A man was sitting in a toll booth. His name was Joseph, Seffy for short. He was drinking from a flask and he had a box of kittens in his lap. There were four kittens, and they were three days old.
The toll booth was not so bad. There was a space heater. Most people had EZ-Pass, and they shot through the automatic lane without even knowing Seffy was there. He sat in the booth that advertised “All Other Cars.” The management had explained that in a few short years, all toll booths would be automatic: no more real humans making change, but rather credit cards and a mechanized woman’s voice, flat and pettish. To Seffy, a few years was an eternity. If he made it through his twenties—one more year—Seffy had promised himself he’d be sipping from a coconut on some backwater beach in Belize.
Seffy was wearing a coat, but no socks. He had the poems of Rumi, but nothing to eat. The temp agency had given him the night-shift, and he’d just come out an hour ago. The management had shown him how to operate the space heater. The management hadn’t liked the kittens. When they asked Seffy about them, Seffy said that his cat had given birth that morning and then been hit by the school bus, which was not true.
“The school bus,” the management had said. “But it’s Saturday.”
“I know,” Seffy had replied. “What are the chances?”
Across the highway was a massive splay of forest. A half moon. Pines laden with snow grew quietly towards a cloud-flecked sky. Seffy could see the tree layers very clearly: needles sitting next to needles, bunches of them building a branch, fanning into a tall cone, a canopy. One needle was small, but thousands of needles together was overwhelmingly large.
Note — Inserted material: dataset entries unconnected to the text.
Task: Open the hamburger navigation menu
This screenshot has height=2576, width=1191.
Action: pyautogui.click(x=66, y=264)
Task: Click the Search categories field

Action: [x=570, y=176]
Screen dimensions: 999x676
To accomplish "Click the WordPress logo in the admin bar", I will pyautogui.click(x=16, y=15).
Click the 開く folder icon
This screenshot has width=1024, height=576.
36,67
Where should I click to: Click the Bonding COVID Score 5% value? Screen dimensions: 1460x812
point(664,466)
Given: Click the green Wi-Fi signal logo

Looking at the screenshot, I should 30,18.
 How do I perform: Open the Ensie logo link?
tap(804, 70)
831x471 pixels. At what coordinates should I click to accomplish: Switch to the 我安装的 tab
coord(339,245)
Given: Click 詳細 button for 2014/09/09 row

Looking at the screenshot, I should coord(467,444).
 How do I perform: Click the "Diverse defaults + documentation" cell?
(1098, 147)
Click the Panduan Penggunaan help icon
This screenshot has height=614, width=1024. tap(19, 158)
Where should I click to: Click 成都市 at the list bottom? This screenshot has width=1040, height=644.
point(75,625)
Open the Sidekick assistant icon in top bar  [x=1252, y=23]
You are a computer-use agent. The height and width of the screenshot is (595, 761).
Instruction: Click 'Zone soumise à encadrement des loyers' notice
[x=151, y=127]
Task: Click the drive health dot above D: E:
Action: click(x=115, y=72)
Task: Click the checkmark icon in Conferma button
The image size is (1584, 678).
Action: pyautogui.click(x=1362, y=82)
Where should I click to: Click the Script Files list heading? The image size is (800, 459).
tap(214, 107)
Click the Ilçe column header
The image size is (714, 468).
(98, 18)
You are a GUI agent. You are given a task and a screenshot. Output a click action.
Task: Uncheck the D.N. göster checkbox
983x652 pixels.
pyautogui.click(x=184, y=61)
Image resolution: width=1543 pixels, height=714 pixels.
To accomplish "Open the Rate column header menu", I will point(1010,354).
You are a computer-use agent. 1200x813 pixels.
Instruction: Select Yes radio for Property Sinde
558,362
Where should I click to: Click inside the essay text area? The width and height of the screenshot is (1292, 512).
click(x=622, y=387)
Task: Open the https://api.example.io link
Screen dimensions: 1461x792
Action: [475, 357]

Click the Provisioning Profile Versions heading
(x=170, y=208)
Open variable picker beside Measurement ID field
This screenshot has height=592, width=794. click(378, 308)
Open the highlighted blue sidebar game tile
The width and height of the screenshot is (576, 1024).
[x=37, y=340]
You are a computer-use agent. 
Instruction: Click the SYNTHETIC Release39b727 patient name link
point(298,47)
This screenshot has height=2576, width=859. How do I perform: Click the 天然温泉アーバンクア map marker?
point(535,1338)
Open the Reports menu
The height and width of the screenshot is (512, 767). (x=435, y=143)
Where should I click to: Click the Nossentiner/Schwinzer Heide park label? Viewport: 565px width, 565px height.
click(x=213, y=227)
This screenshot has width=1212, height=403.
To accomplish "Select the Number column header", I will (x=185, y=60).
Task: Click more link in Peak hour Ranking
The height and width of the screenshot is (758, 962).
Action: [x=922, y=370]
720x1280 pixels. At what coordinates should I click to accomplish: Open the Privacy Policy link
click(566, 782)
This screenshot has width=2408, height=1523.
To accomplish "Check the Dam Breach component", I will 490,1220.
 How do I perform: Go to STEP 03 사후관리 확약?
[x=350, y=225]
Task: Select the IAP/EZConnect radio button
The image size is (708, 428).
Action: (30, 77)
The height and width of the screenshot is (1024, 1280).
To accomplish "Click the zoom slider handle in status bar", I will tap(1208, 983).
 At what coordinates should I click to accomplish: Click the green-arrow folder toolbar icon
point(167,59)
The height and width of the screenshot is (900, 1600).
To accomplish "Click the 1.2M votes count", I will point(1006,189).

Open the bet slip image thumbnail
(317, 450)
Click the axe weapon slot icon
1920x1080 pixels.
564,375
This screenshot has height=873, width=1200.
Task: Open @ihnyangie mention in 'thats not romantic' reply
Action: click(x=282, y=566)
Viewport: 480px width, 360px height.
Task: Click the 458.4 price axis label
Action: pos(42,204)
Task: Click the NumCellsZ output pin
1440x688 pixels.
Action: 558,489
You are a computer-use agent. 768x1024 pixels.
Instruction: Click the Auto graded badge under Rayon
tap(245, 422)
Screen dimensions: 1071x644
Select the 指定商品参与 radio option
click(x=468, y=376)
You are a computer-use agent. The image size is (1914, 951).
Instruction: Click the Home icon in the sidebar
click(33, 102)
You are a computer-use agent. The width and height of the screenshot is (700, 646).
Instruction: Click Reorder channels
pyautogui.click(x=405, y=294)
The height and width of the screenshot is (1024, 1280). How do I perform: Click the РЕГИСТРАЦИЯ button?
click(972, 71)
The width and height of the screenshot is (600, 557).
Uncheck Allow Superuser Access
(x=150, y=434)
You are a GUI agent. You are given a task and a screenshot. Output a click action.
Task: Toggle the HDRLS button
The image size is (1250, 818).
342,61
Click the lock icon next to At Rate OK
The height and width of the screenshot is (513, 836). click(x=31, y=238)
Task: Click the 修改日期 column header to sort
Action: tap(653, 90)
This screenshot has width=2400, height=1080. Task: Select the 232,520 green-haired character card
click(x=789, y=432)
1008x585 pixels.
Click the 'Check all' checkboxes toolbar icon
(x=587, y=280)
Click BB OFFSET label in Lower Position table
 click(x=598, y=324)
His life didn’t matter much if you looked big picture. He wasn’t an only child. He wasn’t the only dude who kept poems in his pocket. Life was like that; it didn’t need you. The kittens slept.
A slow car was approaching. For a man in trouble, Seffy was suddenly thinking, a toll booth wasn’t an ideal place to hide. It was a rural area, and it was nine pm. The whiskey calmed Seffy’s nerves, the pills rounded it out. Tomorrow he would ask for the call center gig; tomorrow he would apply for his passport. Seffy watched the car get closer, thinking about what he would say to J.J. and Olivia when they pulled up in their beater sedan, packing heat: leave me ruined, exhausted from the journey of this night. But it turned out to be a false alarm. Just a myopic old lady in a Subaru. It took her a year to get her window rolled down.
“How much?” She looked at him suspiciously.
“Two-fifty, Ma’am,” said Seffy. Politeness came naturally to him.
“What’s the senior discount?” She pursed her dry lips.
“Excuse me?” Her request took Seffy by surprise. The management hadn’t mentioned a discount system. He’d had fifteen minutes of training.
“I’m gaining traction on ninety, seems fair,” she said more conversationally.
“How much is the highway worth to you?” Seffy asked. Questions were his forte. He could go all day asking them. If a tree falls in a forest. Why is there something instead of nothing? The lady paused. She had dark eyebrows and white hair. Big glasses. Her spine was bent. Seffy wondered how long until his own mother looked like this: she already wore Easy Spirits and met her friends for weak coffee and cards at the mall.
“Huh. Let me see.” The woman seemed to be genuinely contemplating his question. She put her car in park. “I live over on Route 11, so technically I could take the back road.” She squeezed the steering wheel. “But then there’s a detour in Sheldon, so it’d be twenty minutes extra…”
The kittens had started squirming in their box, mewling. They were hungry. Seffy had remembered that cats liked milk. He liked milk, but was lactose intolerant. He worried that maybe the kittens were lactose intolerant, too. That kind of thing happened: the world flipped. Kids loved peanut butter until it caused them cardiac arrest. You loved a woman until her husband threatened to kill you. Seffy had found baby formula for his kittens, lactose-free. He took the bottle and put it under his armpit to warm it. What did the price of the highway toll matter to him? In a few years, an AI robot would force this old ninny to pay up. Seffy had read that Silicon Valley hadn’t worked out the empathy algorithm yet. Efficiency at the expense of human touch. Humans were assholes to each other.
“What have you got in there?” The lady asked, eyeing the cardboard box. For almost ninety, she exhibited a sharp eyesight.
“Kittens,” said Seffy. He picked up the box with his free hand, and dangled it out the toll booth window. The kittens skidded into each other and complained.
“Handsome fellas,” the old lady nodded. Seffy felt his face flush with pride.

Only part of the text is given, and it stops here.